O governo federal prepara uma nova estrutura de tributação para o comércio eletrônico internacional, com o objetivo de implementar a cobrança da Contribuição sobre Bens e Serviços (CBS) a partir de 2027. A mudança marca o encerramento definitivo da isenção para compras abaixo de US$ 50, um tema que gerou intensos debates políticos e econômicos nos últimos anos.
Segundo reportagem do Money Times, a Receita Federal e o Tribunal de Contas da União (TCU) trabalham na definição da alíquota, que deve ser fixada pelo Senado até o fim de 2026. A medida visa integrar as importações ao novo sistema de reforma tributária sobre o consumo, eliminando as distorções causadas pela diferenciação de alíquotas baseada no valor da encomenda.
A transição do modelo de impostos
A trajetória da tributação sobre o e-commerce transfronteiriço no Brasil foi marcada por instabilidades e pressões de diversos setores. Até 2023, o programa Remessa Conforme permitia a isenção do imposto de importação para compras de até US$ 50, mantendo apenas a incidência do ICMS estadual. A indústria e o varejo nacional, no entanto, argumentavam que essa configuração criava uma concorrência desleal, uma vez que os produtos importados chegavam ao consumidor final com uma carga tributária muito inferior à dos itens produzidos localmente.
Em 2024, o Congresso aprovou a chamada “taxa das blusinhas”, um imposto de importação de 20% sobre essas compras de baixo valor. A política, no entanto, tem alterações previstas para maio de 2026, com discussões sobre a possibilidade de o governo zerar a alíquota temporariamente. Analistas interpretam esse possível movimento como uma manobra focada no calendário eleitoral, visando mitigar o desgaste político junto aos consumidores que dependem dessas plataformas para acessar produtos de menor custo.

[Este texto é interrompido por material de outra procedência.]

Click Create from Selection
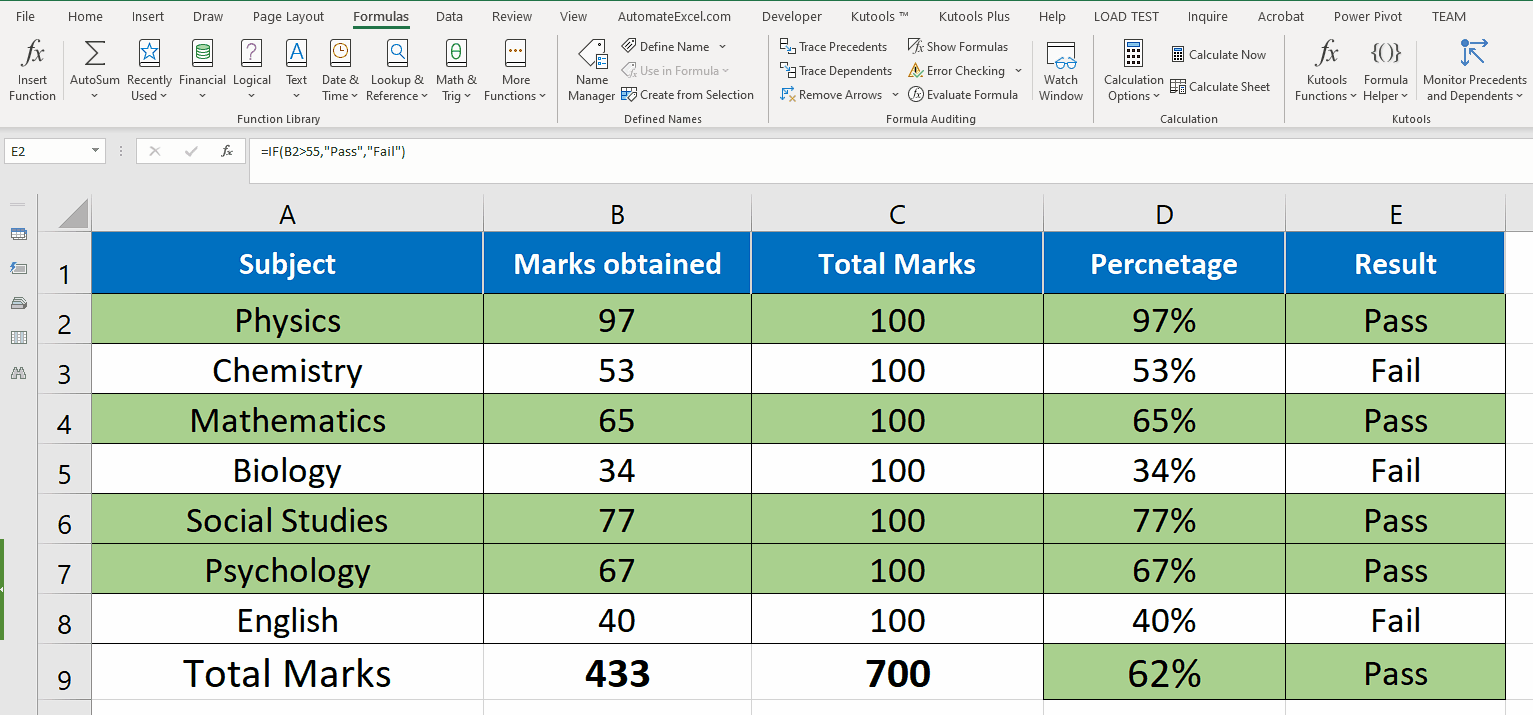 pyautogui.click(x=689, y=94)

O papel da CBS no novo cenário
A implementação da CBS promete mudar a lógica de arrecadação ao substituir o antigo imposto de importação por um tributo federal unificado. A ideia central é que, independentemente do valor da mercadoria ou da origem, o produto esteja submetido às mesmas regras de tributação. O Instituto para Desenvolvimento do Varejo (IDV) defende que essa padronização é essencial para corrigir as distorções competitivas que assolaram o mercado nos últimos anos.
Estimativas da consultoria Roit sugerem que a alíquota da CBS pode atingir cerca de 9,43%, um patamar superior aos 8,8% inicialmente projetados pelo governo durante as discussões da reforma tributária. Vale notar que, mesmo com a unificação federal, as compras internacionais continuarão sujeitas ao ICMS, cujas alíquotas variam entre 17% e 20% conforme o estado de destino, mantendo o custo final do produto elevado para o consumidor brasileiro.
Tensões entre governo e consumidores
O retorno da tributação em 2027 coloca o governo em uma posição delicada. Se por um lado a medida atende aos pleitos da indústria nacional por isonomia, por outro, ela retoma o risco de inflação dos preços de bens de consumo populares. A percepção do consumidor sobre o encarecimento das plataformas estrangeiras será um fator determinante para a aceitação da nova carga tributária, especialmente em um cenário onde o poder de compra das famílias permanece sob constante monitoramento.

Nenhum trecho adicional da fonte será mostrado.